Samuel y David se pelearon fiero por los higos. Por los higos de una higuera que había crecido al borde del camino, justo en el linde de sus propiedades.
Como era nueva, no era muy grande la higuera. Pero, eso sí, se la veía lozana, lustrosas las hojas, medio blancuzco el tronco. Nació guacha, sembrada por los pájaros seguramente, y creció ligero, tal vez a causa de alguna veta de humedad que corría muy abajo en el suelo. En el suelo donde el sol pegaba tan fuerte de día, rebotando en brillazones que fingían charcos a la distancia.
Al costado del camino estaba la higuera. Piedra y polvo el camino. Al costado del camino por donde las muchachas bajaban a buscar agua, por donde los hombres subían a cosechar, por donde discurrían lentas caravanas abigarradas y malolientes. Caravanas con cargamentos de pimienta, de sándalo, de púrpura.
Al costado del camino y justo en el linde de las propiedades de Samuel y de David arraigó la higuera. Y tan justo en el linde que mismamente a la mitad del tronco venía a morir una pirquita que dividía las charcas.
Mientras la higuera fue chica no pasó nada entre los linderos. Ni se fijaron en el arbolito gaucho, que había empezado a crecer allá donde moría la pirquita que dividía sus charcas, junto al camino. Pero bastó que la planta ganara altura para que tuvieran principio las diferencias.
Ya daba sombra la higuera cuando, un día de bruto solazo, Samuel se sentó al reparo, de paso para el poblado. Lo ve David y le dice:
Buenas, vecino. ¿Vio qué linda la sombrita de mi higuera?
¿Cómo de su higuera, paisano? –Contestó Samuel –De la mía estará diciendo.
El debate resultó interminable y acalorado. Pese al mucho regateo, pese a los halagos y amenazas intercambiadas, pese a la gesticulación abundante y a las parrafadas cadenciosas, los hombres no se pusieron de acuerdo y se separaron bramando.
Si grande fue el altercado por la sombra de la higuerita, más grande se hizo cuando aparecieron las primeras brevas. Brevas inútiles, agrias, que, sin embargo, generaron encontronazos bravísimos entre los vecinos, que ya se habían cortado el saludo y, ahora, se maldecían de lo peor.
En su momento oportuno, la higuera dio buenos higos. Higos dulces, la pulpa un puro azúcar.
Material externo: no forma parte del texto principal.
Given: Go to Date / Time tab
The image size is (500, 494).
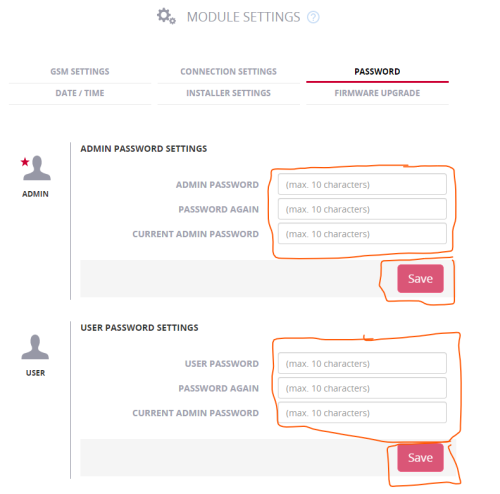Looking at the screenshot, I should click(80, 93).
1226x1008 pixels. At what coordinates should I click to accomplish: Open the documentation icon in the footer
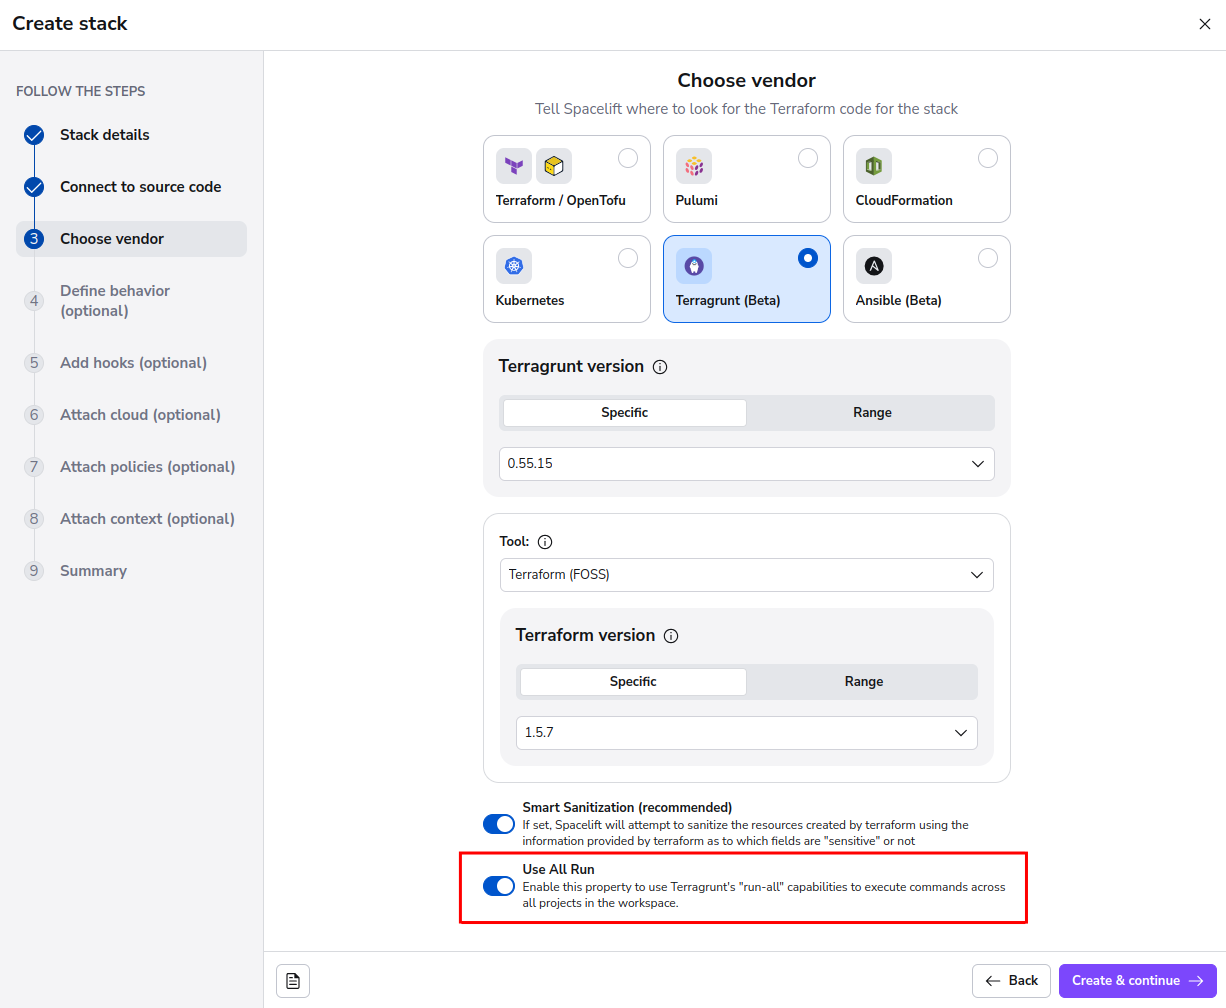(x=293, y=981)
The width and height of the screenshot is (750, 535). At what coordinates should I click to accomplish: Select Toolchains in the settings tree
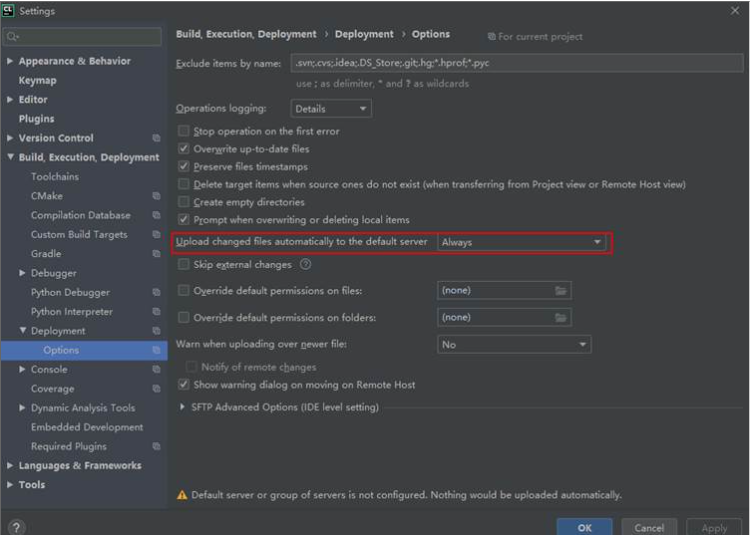coord(54,177)
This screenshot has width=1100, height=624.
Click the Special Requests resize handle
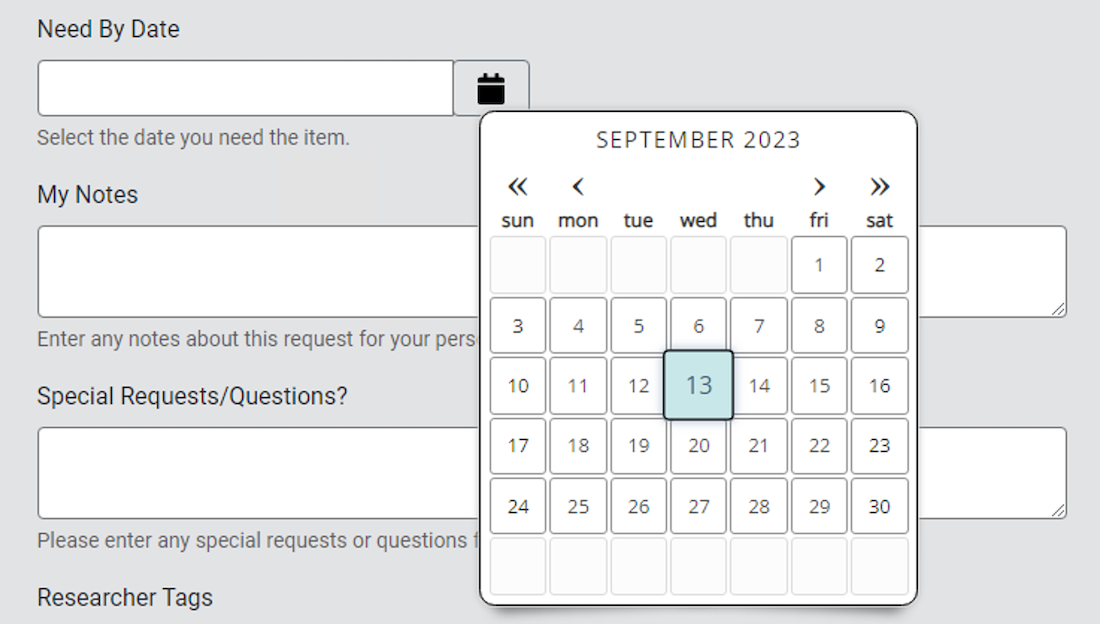coord(1059,512)
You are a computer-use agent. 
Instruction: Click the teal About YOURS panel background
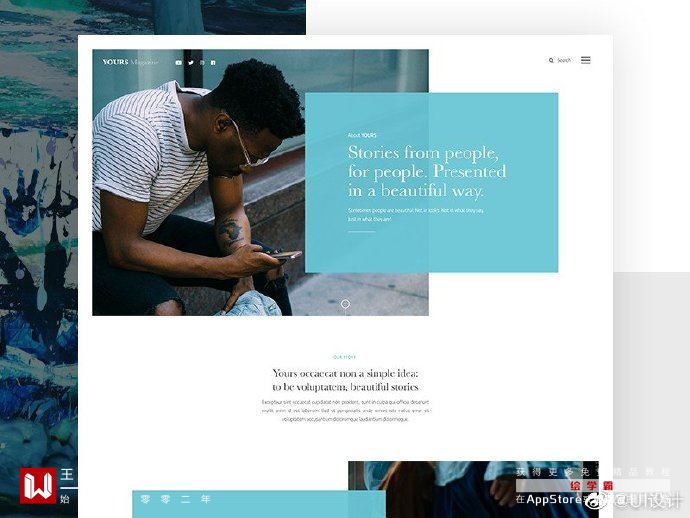(x=431, y=182)
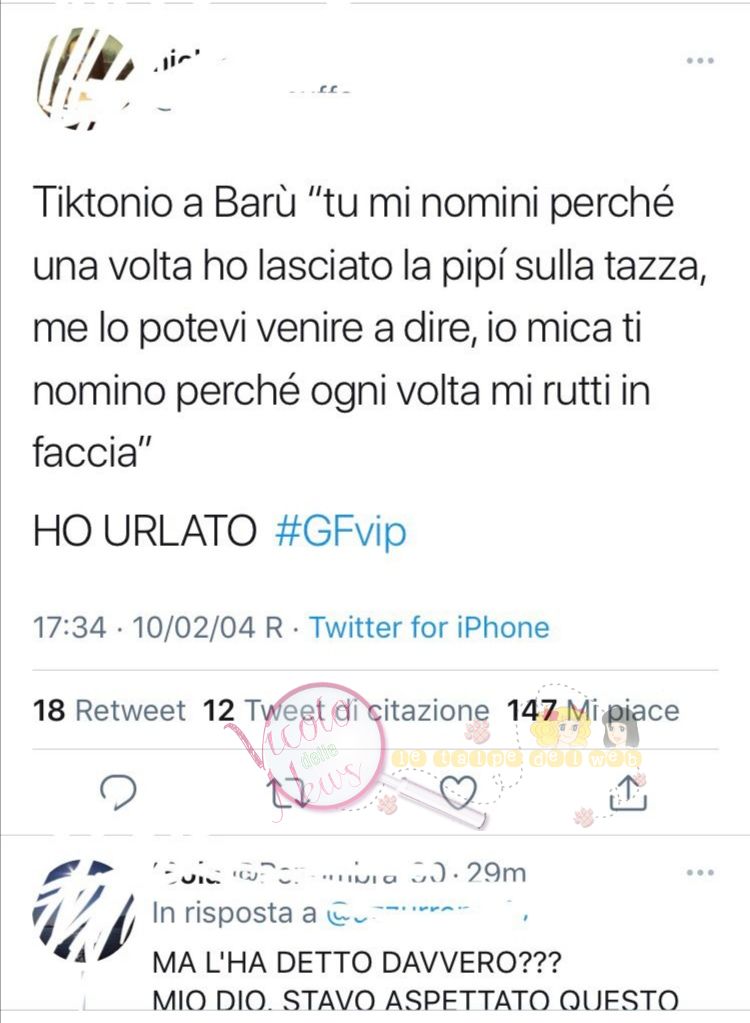Tap the reply speech bubble icon
The image size is (750, 1023).
click(118, 791)
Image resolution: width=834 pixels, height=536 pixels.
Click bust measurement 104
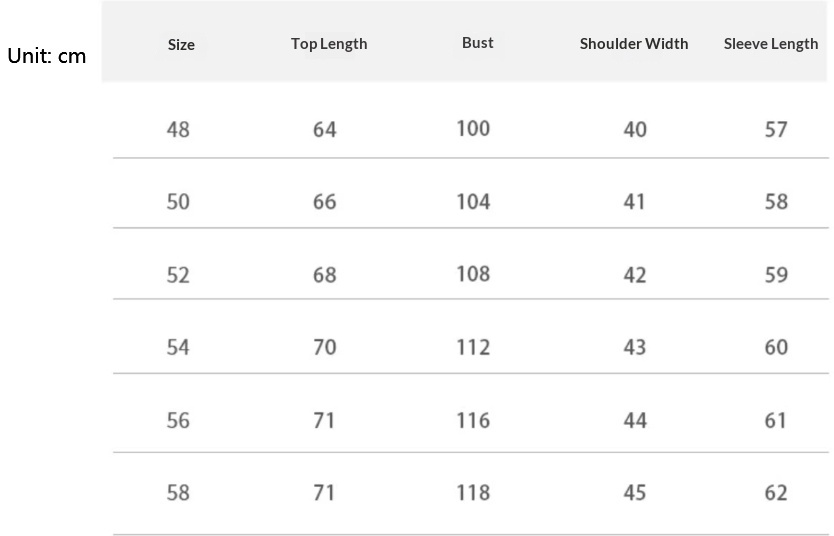click(473, 202)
Mil indiadas se hicieron David y Samuel para arrebatarse los higos. Hasta de noche se arrimaban a bajar el fruto recién maduro. Y, si se venían a encontrar al pie del árbol, ahí mismo se agarraban.
Eso sucedió el primer año que la higuera dio higos. Al segundo, para que David no pudiera ni probarlos, Samuel los cortó verdes y ninguno de los dos comió higos ese verano. La primavera siguiente, David le devolvió el gesto a Samuel, cortando verdes los higos: tampoco ese verano comieron higos David ni Samuel.
No era tiempo de higos cuando acertó a pasar por el camino un Hombre – el Hijo del Hombre- que recorría el país dando noticias de su Padre. Un Hombre que arrebataba los corazones, sanaba los leprosos, daba vista a los ciegos y hablaba con bellas parábolas.
Ese Hombre venía cumpliendo larga jornada bajo el sol tremendo. Ni tiempo de comer le había dado la multitud que dejara atrás. Y se acercó a la higuera buscando higos.
Hojas nomás tenía la higuera. Higo ninguno, porque no era tiempo de higos. Pero, cuando el Hijo del Hombre se acerca pidiendo frutos, no cabe alegar que, llega tarde o que espere: si busca higos no acepta hojas. Por eso el Hijo del Hombre dijo a la higuera:
- Que nunca jamás coma nadie ya fruto de ti.
Al día siguiente, la higuera estaba seca.
Y dicen que, seca la higuera, con el tiempo se amigaron David y Samuel.